Cornelia Kogoj: Eine Minderheit bilden Personen, die aufgrund ihrer ethnischen, sozialen, religiösen Zugehörigkeit oder sexuellen Orientierung Diskriminierung erfahren. Politisch ist Diskriminierung als Ausschluss von bestimmten Rechten zu sehen, sozial als die Erfahrung von Vorurteilen und Ausgrenzungen. Minderheiten in Österreich sind die gesetzlich anerkannten Volksgruppen, MigrantInnen, AsylwerberInnen und Flüchtlinge, Lesben, Schwule und Transgender sowie Menschen mit Behinderung.

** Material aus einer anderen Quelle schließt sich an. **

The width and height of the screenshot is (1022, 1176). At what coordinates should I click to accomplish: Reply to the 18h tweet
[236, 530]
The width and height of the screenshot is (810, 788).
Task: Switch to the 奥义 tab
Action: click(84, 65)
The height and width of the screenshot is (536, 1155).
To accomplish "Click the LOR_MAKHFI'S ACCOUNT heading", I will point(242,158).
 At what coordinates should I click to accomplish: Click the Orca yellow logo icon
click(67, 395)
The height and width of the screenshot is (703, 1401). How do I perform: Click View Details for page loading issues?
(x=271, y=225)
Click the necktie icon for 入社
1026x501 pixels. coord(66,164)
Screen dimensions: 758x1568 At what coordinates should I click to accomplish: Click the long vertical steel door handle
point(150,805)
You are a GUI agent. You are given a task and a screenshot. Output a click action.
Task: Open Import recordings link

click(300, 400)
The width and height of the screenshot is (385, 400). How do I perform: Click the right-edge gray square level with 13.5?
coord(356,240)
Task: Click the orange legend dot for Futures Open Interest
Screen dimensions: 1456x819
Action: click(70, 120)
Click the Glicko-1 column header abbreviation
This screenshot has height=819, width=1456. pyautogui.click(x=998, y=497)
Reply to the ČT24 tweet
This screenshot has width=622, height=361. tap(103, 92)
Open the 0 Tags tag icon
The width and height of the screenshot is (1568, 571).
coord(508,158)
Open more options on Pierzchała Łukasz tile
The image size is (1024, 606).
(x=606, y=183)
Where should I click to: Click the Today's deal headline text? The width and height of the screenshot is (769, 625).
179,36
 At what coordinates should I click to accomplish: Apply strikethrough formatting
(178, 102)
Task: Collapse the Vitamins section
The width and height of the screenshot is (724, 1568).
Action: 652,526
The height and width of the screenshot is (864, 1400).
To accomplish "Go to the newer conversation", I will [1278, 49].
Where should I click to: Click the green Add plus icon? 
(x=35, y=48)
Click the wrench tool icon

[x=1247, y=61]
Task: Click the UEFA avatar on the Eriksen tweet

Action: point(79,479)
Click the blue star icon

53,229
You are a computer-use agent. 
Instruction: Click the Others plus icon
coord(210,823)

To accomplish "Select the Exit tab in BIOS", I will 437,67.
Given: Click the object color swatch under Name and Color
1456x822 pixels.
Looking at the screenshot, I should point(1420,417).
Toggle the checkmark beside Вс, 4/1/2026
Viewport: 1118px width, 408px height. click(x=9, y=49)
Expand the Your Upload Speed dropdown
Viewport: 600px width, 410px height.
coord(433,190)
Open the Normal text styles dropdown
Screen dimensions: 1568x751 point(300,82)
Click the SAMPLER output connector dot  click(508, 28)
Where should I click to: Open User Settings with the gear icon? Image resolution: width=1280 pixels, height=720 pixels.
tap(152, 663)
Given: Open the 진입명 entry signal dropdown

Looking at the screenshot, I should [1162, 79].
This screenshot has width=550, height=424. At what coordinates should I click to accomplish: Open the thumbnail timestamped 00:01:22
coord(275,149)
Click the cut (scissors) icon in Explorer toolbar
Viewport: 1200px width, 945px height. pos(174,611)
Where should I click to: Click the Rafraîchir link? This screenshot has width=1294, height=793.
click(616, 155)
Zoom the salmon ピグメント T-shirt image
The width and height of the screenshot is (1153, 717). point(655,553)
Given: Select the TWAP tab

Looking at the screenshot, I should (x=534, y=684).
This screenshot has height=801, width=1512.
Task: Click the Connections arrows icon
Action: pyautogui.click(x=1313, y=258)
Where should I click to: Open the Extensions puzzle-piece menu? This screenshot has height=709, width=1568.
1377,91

daStandard.at: Wie sieht eine "minderheitengerechte Gesellschaft" für Sie aus?

Kogoj: Für uns ist das eine Gesellschaft, in der individuelle Lebensentwürfe unabhängig von ethnischer, sozialer oder religiöser Zugehörigkeit, sexueller Orientierung und Behinderung als gleichberechtigt und gleichwertig anerkannt sind. Eine Gesellschaft ist nur dann minderheitengerecht, wenn sie verschiedene Lebensentwürfe gleichmäßig und gerecht ermöglicht und fördert.

daStandard.at: Am 19. April feierte die Initiative Minderheiten ihr 20jähriges Bestehen, ein Grund zum Jubeln. Sebastian Kurz wurde am selben Tag als Staatssekretär für Integration präsentiert. Auch ein Grund zum Jubeln?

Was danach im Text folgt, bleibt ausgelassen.